*** Block opens ***
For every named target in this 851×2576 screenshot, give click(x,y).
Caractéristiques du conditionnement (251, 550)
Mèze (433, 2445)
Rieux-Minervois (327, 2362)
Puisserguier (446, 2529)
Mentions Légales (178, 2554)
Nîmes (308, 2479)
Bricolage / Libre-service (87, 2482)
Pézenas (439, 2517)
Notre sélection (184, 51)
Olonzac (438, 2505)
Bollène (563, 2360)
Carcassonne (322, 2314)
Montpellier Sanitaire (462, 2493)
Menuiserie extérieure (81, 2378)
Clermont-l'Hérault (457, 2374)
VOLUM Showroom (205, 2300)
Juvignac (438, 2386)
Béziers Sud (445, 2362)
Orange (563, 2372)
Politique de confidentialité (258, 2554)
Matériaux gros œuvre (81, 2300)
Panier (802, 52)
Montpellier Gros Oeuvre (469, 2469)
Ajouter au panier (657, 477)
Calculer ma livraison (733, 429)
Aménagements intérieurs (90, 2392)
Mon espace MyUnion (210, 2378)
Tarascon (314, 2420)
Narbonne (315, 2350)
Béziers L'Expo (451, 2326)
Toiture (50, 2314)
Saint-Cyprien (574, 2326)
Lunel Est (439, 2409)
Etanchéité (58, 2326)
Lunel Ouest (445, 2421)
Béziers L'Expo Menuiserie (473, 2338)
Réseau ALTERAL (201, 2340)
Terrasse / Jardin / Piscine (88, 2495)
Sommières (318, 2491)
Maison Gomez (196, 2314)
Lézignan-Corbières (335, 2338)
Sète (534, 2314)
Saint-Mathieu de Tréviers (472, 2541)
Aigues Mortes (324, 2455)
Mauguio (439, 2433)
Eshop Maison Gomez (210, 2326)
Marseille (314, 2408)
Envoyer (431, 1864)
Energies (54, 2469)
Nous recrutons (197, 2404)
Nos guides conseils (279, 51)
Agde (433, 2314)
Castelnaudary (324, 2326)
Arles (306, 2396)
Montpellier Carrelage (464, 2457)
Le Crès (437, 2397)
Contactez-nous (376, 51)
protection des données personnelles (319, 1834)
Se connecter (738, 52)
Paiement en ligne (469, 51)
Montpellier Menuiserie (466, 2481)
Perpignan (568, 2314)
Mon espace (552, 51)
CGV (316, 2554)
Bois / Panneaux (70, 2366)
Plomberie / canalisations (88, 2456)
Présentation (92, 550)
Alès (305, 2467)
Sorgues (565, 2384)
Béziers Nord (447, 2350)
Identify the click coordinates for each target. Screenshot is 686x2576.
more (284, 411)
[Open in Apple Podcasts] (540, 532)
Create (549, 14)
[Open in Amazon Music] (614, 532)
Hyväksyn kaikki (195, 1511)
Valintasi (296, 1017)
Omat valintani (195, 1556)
*** Block closes ***
Brief:
Return exactly the opening lines of the listing above, ending with the line that has "Envoyer (431, 1864)".

Solution to this exercise:
For every named target in this 851×2576 screenshot, give click(x,y).
Caractéristiques du conditionnement (251, 550)
Mèze (433, 2445)
Rieux-Minervois (327, 2362)
Puisserguier (446, 2529)
Mentions Légales (178, 2554)
Nîmes (308, 2479)
Bricolage / Libre-service (87, 2482)
Pézenas (439, 2517)
Notre sélection (184, 51)
Olonzac (438, 2505)
Bollène (563, 2360)
Carcassonne (322, 2314)
Montpellier Sanitaire (462, 2493)
Menuiserie extérieure (81, 2378)
Clermont-l'Hérault (457, 2374)
VOLUM Showroom (205, 2300)
Juvignac (438, 2386)
Béziers Sud (445, 2362)
Orange (563, 2372)
Politique de confidentialité (258, 2554)
Matériaux gros œuvre (81, 2300)
Panier (802, 52)
Montpellier Gros Oeuvre (469, 2469)
Ajouter au panier (657, 477)
Calculer ma livraison (733, 429)
Aménagements intérieurs (90, 2392)
Mon espace MyUnion (210, 2378)
Tarascon (314, 2420)
Narbonne (315, 2350)
Béziers L'Expo (451, 2326)
Toiture (50, 2314)
Saint-Cyprien (574, 2326)
Lunel Est (439, 2409)
Etanchéité (58, 2326)
Lunel Ouest (445, 2421)
Béziers L'Expo Menuiserie (473, 2338)
Réseau ALTERAL (201, 2340)
Terrasse / Jardin / Piscine (88, 2495)
Sommières (318, 2491)
Maison Gomez (196, 2314)
Lézignan-Corbières (335, 2338)
Sète (534, 2314)
Saint-Mathieu de Tréviers (472, 2541)
Aigues Mortes (324, 2455)
Mauguio (439, 2433)
Eshop Maison Gomez (210, 2326)
Marseille (314, 2408)
Envoyer (431, 1864)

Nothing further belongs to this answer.